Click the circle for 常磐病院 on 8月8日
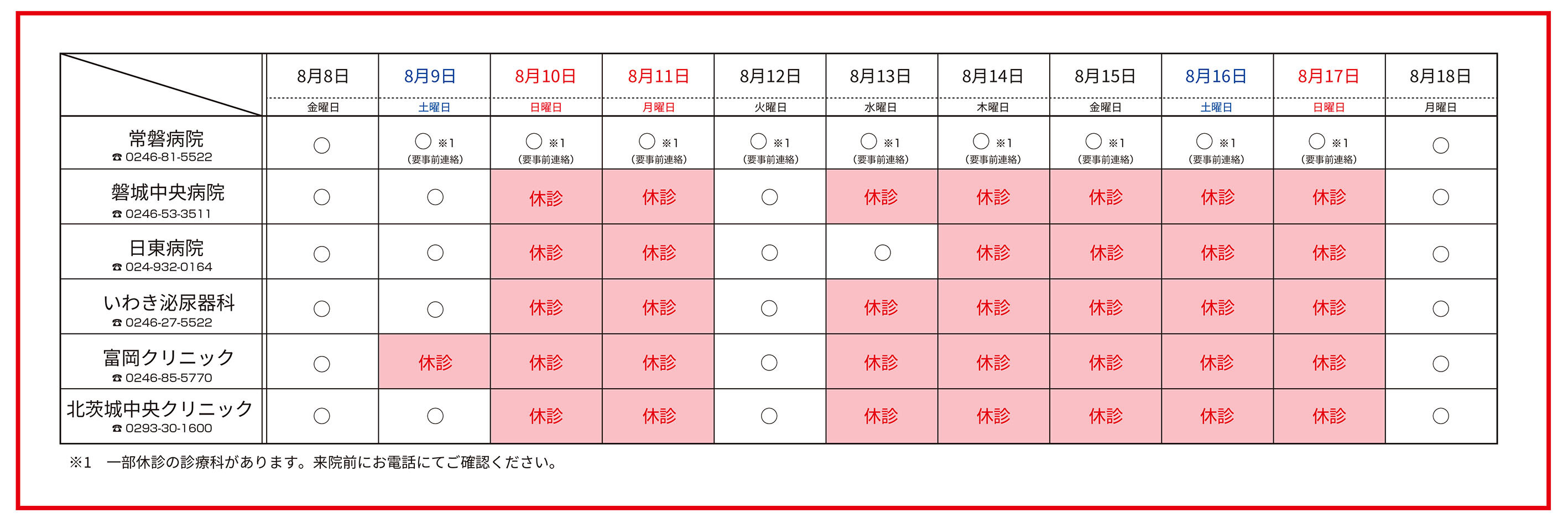tap(321, 145)
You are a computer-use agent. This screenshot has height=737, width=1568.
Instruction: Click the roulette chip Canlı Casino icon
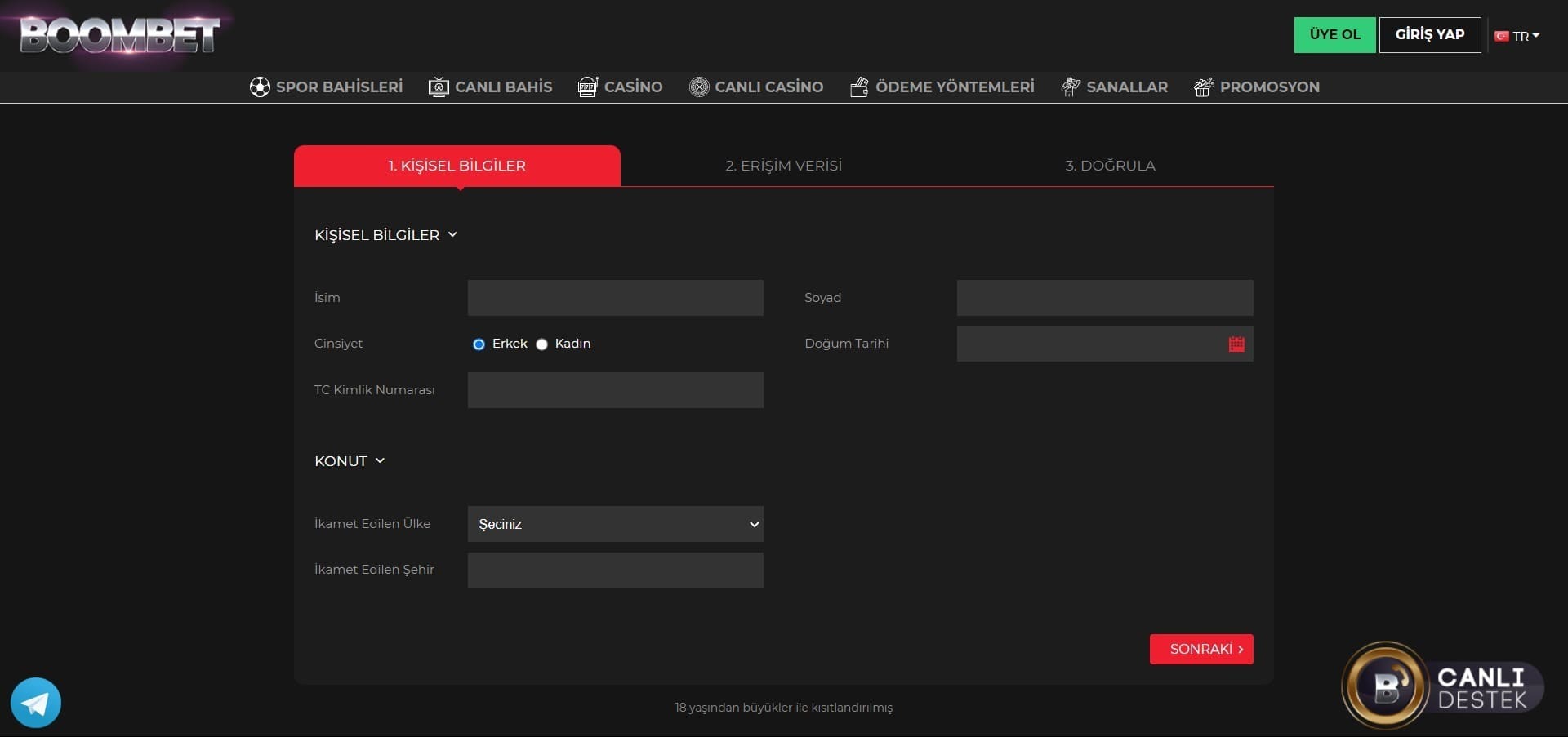tap(699, 87)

○ ○ ○ ○ ○

## Task to carry out:
Every line in the records is to be retyped exactly as it stands; the pictures stay out.

## Solution to this exercise:
Click the circle for 常磐病院 on 8月8日
tap(321, 145)
You are a computer-use agent. This screenshot has height=737, width=1568.
Instruction: Click the roulette chip Canlı Casino icon
tap(699, 87)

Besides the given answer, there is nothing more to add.